▶ Aim of the exercise
The word "computer" occurs in some of the lines below; copy each of those lines.

▶ Dataset excerpts
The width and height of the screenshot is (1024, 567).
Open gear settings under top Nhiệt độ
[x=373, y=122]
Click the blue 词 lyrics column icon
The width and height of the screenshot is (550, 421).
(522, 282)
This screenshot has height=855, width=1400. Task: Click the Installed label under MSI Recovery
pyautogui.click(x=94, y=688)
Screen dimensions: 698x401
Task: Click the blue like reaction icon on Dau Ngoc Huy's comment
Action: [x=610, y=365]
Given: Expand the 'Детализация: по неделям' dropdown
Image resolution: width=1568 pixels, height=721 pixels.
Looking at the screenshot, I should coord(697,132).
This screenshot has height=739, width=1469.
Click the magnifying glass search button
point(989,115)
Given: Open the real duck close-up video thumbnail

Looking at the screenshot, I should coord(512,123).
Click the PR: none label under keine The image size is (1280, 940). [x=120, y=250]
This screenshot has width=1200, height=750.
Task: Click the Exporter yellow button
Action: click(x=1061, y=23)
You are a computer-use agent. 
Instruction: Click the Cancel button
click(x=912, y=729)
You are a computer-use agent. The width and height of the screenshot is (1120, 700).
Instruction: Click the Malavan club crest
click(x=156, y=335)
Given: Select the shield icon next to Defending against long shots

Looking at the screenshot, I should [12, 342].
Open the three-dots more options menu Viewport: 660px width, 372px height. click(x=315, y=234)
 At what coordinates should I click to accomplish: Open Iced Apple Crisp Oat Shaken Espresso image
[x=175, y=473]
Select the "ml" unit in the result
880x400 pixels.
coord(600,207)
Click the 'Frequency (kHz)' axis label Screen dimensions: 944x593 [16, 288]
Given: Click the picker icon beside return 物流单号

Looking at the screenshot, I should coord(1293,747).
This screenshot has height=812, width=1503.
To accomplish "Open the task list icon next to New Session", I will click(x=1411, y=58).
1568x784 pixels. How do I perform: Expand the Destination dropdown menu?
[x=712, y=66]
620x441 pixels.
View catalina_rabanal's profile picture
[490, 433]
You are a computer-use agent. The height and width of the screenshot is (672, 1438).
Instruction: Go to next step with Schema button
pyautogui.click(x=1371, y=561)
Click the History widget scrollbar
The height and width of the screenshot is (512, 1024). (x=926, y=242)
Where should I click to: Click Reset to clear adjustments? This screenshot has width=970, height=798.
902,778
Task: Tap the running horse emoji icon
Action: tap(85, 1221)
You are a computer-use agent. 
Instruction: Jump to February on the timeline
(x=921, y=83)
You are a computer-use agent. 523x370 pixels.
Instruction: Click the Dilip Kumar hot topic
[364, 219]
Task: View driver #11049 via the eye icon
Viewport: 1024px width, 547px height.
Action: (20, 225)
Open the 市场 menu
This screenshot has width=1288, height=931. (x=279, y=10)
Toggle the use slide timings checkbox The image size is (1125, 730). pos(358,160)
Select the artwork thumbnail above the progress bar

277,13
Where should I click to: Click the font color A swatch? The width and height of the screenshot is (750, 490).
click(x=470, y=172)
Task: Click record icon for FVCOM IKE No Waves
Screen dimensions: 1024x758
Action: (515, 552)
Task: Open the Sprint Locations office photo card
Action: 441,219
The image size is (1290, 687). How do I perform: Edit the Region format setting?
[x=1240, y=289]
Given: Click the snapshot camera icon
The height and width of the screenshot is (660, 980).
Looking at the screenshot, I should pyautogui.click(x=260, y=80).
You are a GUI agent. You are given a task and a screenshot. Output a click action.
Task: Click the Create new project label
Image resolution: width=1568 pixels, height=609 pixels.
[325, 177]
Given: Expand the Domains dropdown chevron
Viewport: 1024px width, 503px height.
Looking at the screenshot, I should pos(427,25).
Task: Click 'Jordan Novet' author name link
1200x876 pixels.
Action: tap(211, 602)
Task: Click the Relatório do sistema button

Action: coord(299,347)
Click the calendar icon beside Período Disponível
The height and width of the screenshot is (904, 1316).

▶ Solution to this problem
You are a computer-use agent. 
You are a computer-use agent. The width and height of the screenshot is (1120, 700).
You are a computer-use agent. The height and width of the screenshot is (672, 1438).
You are a computer-use agent. 
You are a computer-use agent. 523x370 pixels.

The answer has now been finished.